After 36 seasons, not seeing Curtis on a sideline would stretch the boundaries of imagination for anybody who appreciates excellence and getting the most out of his players. Curtis, now 74, became the state’s all-time winningest coach in 2022 but since then has endured his two worst seasons at UMS-Wright (13-12). In fact, only his first two years as a head coach at Shaw in 1989 and 1990 were worse (11-9).

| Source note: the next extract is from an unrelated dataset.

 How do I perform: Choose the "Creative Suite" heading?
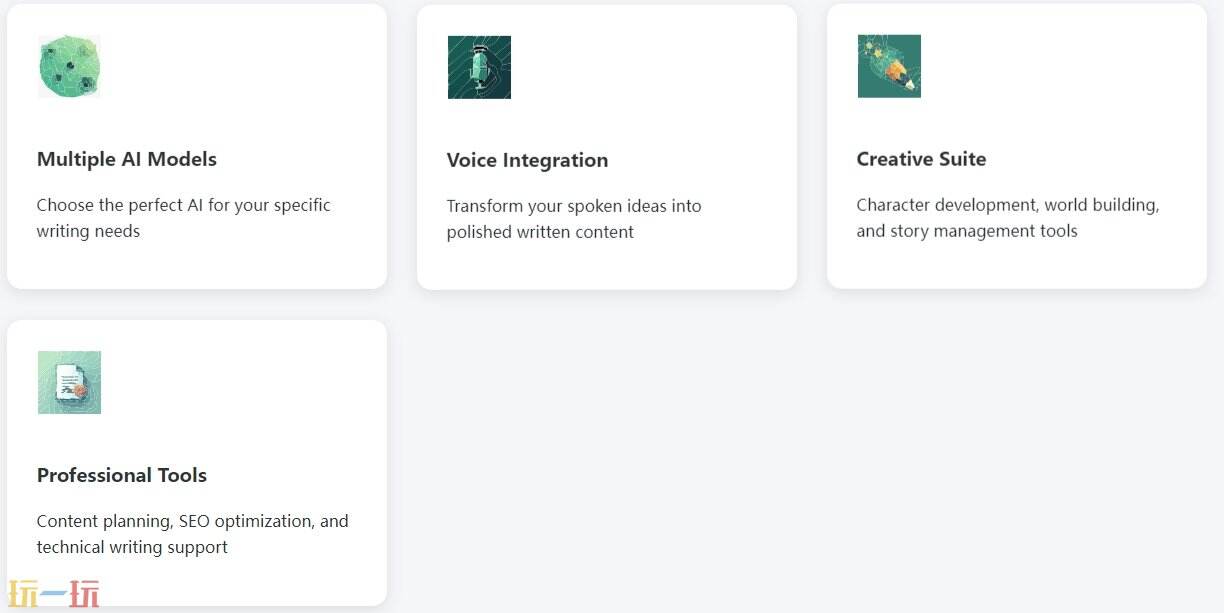click(921, 159)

Curtis — who is now No. 2 all time behind Central Clay County’s Danny Horn in career victories (363 to 361), has eight Blue Maps (as does Horn) and 26 straight playoff appearances with the Bulldogs — clearly has nothing else to prove and said his decision to keep coaching or retire won’t be based on the records.

 

UMS-Wright coach Terry Curtis and Central Clay County coach Danny Horn visit before their teams met in the first round of the 2023 Class 5A playoffs. Curtis’ Bulldogs prevailed 7-0, although Horn is now two victories ahead of Curtis as the state’s top two winningest coaches of all time. (Stew Milne/Call News)

 

 

“It’s really not all about winning and losing,” he said. “Guys are letting go for that reason and I do know it’s important but we’re losing sight of what is important. I’m still having fun with the kids, they’re still responding to me. We’re playing with our kids, the ones that we’ve developed since kindergarten, and I feel responsible for that. I’m proud of that. I’m proud of what we’ve done and what we’ve built and how we did it. I know we were 6-7 this year but our kids, the league we’re playing in, we’re playing undersized and our kids play with great heart. They do everything right. And I tell you, it’s fun coming to work, it’s fun practicing with them, the parents are great. It’s just hard to give up something that, number one, it’s just so good and been so good to your family. If it wasn’t fun, I’d have been done.”

Curtis wants his sons involved in his deliberations during their Christmas visit and added: “If I do want to come back, I’ve got to talk my wife into it.”

His wife, Jeanie, once said Curtis cherishes coaching like nothing else.

“He loves it so much, I think he would do it from his sickbed if he had to,” she said.

Curtis will also meet with UMS-Wright Head of School Doug Barber, although it’s hard to imagine Barber or the school’s board of trustees telling Curtis to turn in his whistle.

“UMS has been good to me and my family,” Curtis said. “I want to do what they want. If they’re ready for a change or to move on, I’m ready. And maybe even if they’re not, they just don’t realize they’re not. Whenever Doug and I have a chance to sit down and talk a little bit, see what his thoughts are and pretty much what the board and their thoughts are, we’ll go from there. I’m really not that worried about it.”

There is no doubt being in Class 5A the last five seasons has crimped the Bulldogs and it’s no coincidence they haven’t reached the Super 7 since 2019, when they won their third straight Class 4A state championship. Curtis has won all eight of his Blue Maps in Class 4A and has a much higher winning percentage in Class 4A (214-35, .859) than in Class 5A (61-30, .670).

It’s difficult to accept penalizing a program for success in the proper enrollment bracket by moving it to a disproportionate one. St. Paul’s and Mobile Christian are also good examples — the Saints have won all five of their Blue Maps in Class 5A but haven’t come close in Class 6A; the Leopards were 15-0 and Class 3A champions in 2023, then went 3-7 in Class 4A this season.

Any advantage the private schools may have had in getting players without being bound by school zones has largely evaporated with the rampant transfers and recruiting in public schools, thus the competitive balance and multiplier rules aimed at private schools should be reexamined by the AHSAA.

“Football is changing,” Curtis said. “It’s already changed in college and it’s changing in high school.”

I hope Curtis decides not to change his employment status for another year. The unparalleled example and leadership of this vital man are needed in a sport that is doing somersaults.

 

UMS-Wright coach Terry Curtis has won eight state championships at the school. (John O’Dell/Call News)

1 Comments

  1. Phil Lazenby on December 21, 2024 at 3:37 pm

    I will always be grateful to Coach Curtis. Learned a lot of football from him. He and his staff have always been top notch.